=== TASKS FOR THIS EXERCISE ===
• A. In the text on evaluator calibration, on how many benchmarks was Uncertainty-o evaluated?
• B. Please reproduce the text on evaluator calibration word for word, from "For text-only harnesses, the" to "genuine quality differences.".

#### TEXT EXCERPT

The harness connection: the dimensional rubric in the Wiggum Loop already approximates fact-level calibration at a coarser granularity — scoring six dimensions separately rather than one composite. ConFix suggests going further: score individual claims within each dimension, identify which claims are low-confidence, and target revision at those claims specifically. This would transform the revision prompt from "improve depth and specificity" to "revise claim X (low confidence) and claim Y (low confidence) while preserving claims A, B, C (high confidence)."

Bayesian Prompt Ensembles for Multimodal Calibration

The MMB paper (arXiv:2509.08777v1) applies a Bayesian prompt ensemble approach to calibrate multimodal evaluators. Standard prompt ensembling (average scores across multiple prompt variants) fails for multimodal evaluation because the judge's score distribution shifts with image domain. MMB assigns prompt weights dynamically based on image clustering — different prompt weights for different visual contexts — achieving superior calibration on HPSv2 and MJBench.

For text-only harnesses, the multimodal complexity reduces but the core insight applies: a single evaluation prompt may be systematically miscalibrated for certain task types. The autoresearch loop discovered this empirically — T_B tasks consistently scored lower despite comparable output quality, suggesting the evaluation prompt weights the best_practices task type differently. A task-type-conditioned prompt ensemble would separate this confound from genuine quality differences.

Uncertainty in Multimodal Models

Uncertainty-o (arXiv:2506.07575v1) introduces a model-agnostic framework for estimating uncertainty across diverse large multimodal models regardless of architecture, modality, or capability. Evaluated across 18 benchmarks and 10 models (open- and closed-source), the framework provides reliable uncertainty estimates for hallucination detection, hallucination mitigation, and uncertainty-aware Chain-of-Thought reasoning.

########
#### INPUT DATA

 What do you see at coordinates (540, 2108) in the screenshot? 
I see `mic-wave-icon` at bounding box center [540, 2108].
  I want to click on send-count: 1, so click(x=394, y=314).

########

=== TASK-BY-TASK SOLUTIONS ===
• A. 18 benchmarks.

• B.
For text-only harnesses, the multimodal complexity reduces but the core insight applies: a single evaluation prompt may be systematically miscalibrated for certain task types. The autoresearch loop discovered this empirically — T_B tasks consistently scored lower despite comparable output quality, suggesting the evaluation prompt weights the best_practices task type differently. A task-type-conditioned prompt ensemble would separate this confound from genuine quality differences.